When the owner tells him she is selling the place, his world crashes around him. This quiet film takes on the trappings of a thriller, and Rivero shocks even the most blasé viewer. He shows how far someone will go to maintain a comfort zone. The film tackles the issue of class distinction in a unique manner, one both violent and darkly comic. And a query to anyone who knows: Is the woman’s spiraling bun, shown in close-up and key to Beto’s surprising action, a nod to Hitchcock’s Vertigo?
Intimacies of Shakespeare and Victor Hugo / Yulene Olaizola (2009)

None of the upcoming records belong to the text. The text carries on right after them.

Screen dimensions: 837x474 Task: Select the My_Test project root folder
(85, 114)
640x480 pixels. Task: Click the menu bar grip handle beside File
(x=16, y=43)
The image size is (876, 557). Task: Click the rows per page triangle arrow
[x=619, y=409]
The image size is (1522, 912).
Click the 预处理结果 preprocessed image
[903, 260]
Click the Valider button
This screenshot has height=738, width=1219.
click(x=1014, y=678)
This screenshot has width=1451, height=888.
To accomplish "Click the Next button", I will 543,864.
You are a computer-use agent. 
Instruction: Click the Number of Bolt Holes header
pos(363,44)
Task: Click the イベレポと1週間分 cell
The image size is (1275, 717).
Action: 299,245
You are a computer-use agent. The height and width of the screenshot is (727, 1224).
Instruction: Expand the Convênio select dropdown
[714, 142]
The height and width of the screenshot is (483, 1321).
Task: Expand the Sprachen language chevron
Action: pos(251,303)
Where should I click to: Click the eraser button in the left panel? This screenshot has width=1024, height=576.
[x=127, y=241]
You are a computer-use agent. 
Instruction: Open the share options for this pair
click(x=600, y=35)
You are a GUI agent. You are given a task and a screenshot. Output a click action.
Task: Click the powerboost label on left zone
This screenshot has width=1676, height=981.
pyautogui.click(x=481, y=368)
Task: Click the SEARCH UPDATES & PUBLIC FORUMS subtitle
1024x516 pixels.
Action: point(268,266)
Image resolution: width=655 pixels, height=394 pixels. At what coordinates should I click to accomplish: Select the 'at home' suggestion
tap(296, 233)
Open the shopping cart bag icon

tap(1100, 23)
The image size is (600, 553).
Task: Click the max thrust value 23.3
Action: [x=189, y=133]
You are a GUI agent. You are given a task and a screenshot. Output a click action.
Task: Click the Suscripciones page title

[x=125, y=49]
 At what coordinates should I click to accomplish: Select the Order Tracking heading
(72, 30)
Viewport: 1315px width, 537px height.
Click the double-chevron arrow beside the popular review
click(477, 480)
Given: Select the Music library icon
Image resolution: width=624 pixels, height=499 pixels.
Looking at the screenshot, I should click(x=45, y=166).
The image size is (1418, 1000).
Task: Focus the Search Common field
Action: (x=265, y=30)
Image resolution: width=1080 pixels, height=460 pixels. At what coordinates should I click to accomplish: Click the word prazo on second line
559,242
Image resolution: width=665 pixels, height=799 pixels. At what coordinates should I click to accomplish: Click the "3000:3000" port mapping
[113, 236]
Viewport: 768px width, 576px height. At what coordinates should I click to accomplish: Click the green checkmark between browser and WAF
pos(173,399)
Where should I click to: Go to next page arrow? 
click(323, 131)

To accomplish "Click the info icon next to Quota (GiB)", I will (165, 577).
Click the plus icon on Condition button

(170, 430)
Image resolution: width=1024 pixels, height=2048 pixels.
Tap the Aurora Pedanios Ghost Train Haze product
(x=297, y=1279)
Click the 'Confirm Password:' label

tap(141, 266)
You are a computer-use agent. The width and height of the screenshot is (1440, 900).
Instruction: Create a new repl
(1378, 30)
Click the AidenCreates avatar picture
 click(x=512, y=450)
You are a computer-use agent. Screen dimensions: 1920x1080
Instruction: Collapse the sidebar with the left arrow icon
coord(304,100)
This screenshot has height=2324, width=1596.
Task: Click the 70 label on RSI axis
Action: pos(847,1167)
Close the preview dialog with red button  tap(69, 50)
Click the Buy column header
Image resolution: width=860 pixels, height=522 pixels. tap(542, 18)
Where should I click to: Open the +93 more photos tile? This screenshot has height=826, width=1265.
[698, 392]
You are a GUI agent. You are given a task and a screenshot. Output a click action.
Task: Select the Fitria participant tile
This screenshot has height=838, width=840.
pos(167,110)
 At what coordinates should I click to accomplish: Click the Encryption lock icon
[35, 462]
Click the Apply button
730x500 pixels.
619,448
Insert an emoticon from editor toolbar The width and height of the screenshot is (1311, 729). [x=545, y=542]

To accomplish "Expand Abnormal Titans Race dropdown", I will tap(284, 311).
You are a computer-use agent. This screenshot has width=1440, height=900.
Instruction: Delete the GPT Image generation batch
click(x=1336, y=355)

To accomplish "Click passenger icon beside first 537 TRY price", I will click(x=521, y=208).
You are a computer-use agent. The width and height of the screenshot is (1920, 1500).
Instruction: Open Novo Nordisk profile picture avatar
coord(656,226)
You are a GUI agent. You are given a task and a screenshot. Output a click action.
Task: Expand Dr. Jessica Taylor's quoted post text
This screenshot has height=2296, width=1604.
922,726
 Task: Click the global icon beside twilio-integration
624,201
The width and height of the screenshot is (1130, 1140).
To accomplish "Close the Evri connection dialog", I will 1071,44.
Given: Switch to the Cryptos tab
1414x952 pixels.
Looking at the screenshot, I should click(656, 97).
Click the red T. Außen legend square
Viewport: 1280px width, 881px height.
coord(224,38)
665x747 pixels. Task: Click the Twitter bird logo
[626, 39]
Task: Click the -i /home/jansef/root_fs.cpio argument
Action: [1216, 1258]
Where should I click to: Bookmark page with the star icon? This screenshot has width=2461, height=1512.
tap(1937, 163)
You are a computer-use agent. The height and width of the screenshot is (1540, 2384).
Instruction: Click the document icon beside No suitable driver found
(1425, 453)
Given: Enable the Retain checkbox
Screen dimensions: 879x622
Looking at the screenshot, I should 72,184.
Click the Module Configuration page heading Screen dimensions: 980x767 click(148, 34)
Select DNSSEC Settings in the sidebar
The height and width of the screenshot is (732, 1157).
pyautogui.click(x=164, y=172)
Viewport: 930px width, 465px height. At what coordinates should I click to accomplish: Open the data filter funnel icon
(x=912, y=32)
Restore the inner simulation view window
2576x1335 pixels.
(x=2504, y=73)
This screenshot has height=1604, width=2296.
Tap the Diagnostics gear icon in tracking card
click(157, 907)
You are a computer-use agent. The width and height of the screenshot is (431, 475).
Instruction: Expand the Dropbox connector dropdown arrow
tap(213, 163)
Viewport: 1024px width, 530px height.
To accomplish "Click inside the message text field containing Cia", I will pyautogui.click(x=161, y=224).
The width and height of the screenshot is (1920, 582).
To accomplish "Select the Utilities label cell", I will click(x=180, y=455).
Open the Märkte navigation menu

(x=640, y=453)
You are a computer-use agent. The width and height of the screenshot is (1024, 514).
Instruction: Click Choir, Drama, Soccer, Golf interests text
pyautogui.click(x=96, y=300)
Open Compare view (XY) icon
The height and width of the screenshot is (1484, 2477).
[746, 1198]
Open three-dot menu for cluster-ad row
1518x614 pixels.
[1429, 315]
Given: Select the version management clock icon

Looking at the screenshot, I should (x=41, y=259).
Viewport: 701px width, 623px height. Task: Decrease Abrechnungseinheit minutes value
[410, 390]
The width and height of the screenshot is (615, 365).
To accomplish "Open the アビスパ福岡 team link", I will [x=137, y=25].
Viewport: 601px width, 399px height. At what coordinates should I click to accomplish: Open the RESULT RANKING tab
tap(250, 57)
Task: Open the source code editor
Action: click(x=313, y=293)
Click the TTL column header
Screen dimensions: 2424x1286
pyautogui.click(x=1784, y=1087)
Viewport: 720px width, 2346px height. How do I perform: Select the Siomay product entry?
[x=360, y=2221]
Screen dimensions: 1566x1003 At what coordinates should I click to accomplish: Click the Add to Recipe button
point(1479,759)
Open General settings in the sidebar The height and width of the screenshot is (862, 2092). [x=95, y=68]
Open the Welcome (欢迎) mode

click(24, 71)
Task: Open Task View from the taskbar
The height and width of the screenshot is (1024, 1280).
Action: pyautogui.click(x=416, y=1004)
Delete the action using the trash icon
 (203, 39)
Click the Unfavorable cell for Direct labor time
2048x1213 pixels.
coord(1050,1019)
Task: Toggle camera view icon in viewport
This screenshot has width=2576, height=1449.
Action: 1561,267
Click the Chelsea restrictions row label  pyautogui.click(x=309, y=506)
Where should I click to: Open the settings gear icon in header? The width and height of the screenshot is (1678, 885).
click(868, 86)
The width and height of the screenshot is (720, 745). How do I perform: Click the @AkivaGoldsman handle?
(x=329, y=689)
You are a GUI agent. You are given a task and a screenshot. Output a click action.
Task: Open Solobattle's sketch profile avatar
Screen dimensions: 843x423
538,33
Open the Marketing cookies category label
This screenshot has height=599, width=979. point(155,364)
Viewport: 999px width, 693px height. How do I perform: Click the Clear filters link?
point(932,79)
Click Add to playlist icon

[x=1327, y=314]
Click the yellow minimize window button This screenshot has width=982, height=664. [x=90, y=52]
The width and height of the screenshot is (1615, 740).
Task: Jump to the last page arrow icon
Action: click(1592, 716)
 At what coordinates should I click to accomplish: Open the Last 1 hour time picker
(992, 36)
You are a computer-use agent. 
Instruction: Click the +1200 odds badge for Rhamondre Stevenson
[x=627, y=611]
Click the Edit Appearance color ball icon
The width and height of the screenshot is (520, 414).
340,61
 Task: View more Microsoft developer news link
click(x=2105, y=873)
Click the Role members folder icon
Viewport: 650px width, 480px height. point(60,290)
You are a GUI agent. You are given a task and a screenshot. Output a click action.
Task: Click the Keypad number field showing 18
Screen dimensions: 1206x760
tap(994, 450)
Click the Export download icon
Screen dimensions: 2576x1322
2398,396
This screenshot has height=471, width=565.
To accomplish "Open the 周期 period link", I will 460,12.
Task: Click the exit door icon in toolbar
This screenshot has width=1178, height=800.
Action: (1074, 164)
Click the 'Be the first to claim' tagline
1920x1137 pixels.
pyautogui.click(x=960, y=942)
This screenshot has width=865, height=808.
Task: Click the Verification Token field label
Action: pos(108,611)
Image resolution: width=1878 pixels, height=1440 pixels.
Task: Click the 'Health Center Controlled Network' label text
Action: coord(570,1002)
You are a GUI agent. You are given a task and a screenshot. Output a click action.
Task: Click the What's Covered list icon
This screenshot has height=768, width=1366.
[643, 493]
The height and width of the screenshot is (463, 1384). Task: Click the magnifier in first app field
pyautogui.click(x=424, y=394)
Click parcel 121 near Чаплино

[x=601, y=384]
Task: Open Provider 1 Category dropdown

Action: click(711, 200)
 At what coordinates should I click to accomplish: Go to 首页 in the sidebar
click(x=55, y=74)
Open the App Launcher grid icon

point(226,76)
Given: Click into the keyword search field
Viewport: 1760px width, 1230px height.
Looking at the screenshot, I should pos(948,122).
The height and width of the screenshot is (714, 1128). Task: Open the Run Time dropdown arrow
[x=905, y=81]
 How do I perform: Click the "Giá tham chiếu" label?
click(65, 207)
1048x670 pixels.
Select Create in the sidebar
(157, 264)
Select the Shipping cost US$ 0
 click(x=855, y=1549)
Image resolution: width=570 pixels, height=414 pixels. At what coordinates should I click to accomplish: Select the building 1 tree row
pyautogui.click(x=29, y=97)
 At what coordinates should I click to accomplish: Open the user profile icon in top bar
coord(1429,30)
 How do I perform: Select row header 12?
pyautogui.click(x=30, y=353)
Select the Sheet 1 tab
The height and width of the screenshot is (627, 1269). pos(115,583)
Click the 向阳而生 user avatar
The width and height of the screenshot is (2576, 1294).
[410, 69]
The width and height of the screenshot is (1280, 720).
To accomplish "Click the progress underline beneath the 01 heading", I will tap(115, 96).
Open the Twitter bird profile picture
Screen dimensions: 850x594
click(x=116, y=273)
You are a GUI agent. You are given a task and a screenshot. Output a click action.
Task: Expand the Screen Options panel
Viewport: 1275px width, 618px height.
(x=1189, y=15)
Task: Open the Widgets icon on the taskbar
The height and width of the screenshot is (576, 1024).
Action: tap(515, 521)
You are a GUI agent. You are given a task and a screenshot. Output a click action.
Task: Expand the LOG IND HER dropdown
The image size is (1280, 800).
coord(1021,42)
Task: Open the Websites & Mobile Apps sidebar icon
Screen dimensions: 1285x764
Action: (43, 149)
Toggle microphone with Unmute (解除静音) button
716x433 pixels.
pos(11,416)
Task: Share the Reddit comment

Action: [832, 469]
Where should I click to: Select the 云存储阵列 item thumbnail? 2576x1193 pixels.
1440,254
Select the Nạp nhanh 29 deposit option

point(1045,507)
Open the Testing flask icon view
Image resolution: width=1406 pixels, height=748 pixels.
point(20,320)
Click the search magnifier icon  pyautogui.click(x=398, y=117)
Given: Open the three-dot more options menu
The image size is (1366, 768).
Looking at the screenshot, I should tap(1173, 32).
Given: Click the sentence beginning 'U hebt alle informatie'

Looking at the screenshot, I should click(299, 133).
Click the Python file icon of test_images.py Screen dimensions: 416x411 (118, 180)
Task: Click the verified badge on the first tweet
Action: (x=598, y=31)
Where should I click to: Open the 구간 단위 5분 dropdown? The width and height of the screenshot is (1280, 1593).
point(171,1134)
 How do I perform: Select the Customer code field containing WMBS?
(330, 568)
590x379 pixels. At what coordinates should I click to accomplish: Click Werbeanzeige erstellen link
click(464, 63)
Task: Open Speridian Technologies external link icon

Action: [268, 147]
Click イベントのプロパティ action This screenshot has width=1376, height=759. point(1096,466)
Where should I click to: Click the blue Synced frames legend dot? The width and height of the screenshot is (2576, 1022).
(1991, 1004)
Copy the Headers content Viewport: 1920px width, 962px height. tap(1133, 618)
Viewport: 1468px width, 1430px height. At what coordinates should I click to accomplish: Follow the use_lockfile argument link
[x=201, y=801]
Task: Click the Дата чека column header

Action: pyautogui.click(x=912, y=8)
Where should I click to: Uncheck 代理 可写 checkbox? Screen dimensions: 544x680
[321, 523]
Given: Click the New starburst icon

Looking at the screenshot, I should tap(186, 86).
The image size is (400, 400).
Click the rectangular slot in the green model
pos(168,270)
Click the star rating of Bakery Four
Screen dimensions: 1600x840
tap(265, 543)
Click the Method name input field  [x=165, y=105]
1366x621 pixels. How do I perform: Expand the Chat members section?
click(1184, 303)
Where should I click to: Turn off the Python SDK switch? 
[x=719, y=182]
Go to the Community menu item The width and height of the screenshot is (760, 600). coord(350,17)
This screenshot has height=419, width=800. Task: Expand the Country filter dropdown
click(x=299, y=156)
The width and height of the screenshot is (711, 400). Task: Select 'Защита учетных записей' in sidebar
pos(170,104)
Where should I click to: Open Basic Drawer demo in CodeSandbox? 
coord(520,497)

In her first documentary, Olaizola films her eccentric grandmother, Rosa Elena Carbajal, in the memorabilia–filled home she still lives in at the corner of Shakespeare and Victor Hugo in an upscale neighborhood. There she ran a boarding house for years. The director has a grip on the bond between the elderly, blonde-bewigged woman and her devoted maid, but the ostensible subject is the innocent relationship between Grandma and a handsome young lodger named Jorge of mysterious origins.
A talented painter and poet, Jorge, who was gay, turned out to be a hustler and occasional transvestite. None of this bothered his landlady, who explains that the two had a “mental” connection; she sees herself as his muse. Olaizola points out that, at the time Jorge moved in, he was the same age as the grandmother’s beloved brother was when he died in an accident. The filmmaker also interviews men who had known him. Unfortunately, Jorge was also severely schizophrenic, and evidence points to his having been the serial killer responsible for the deaths of 13 young women before he died as a result of a fire he set to burn evidence. Olaizola didn’t have to go too far to find a fantastic real-life topic.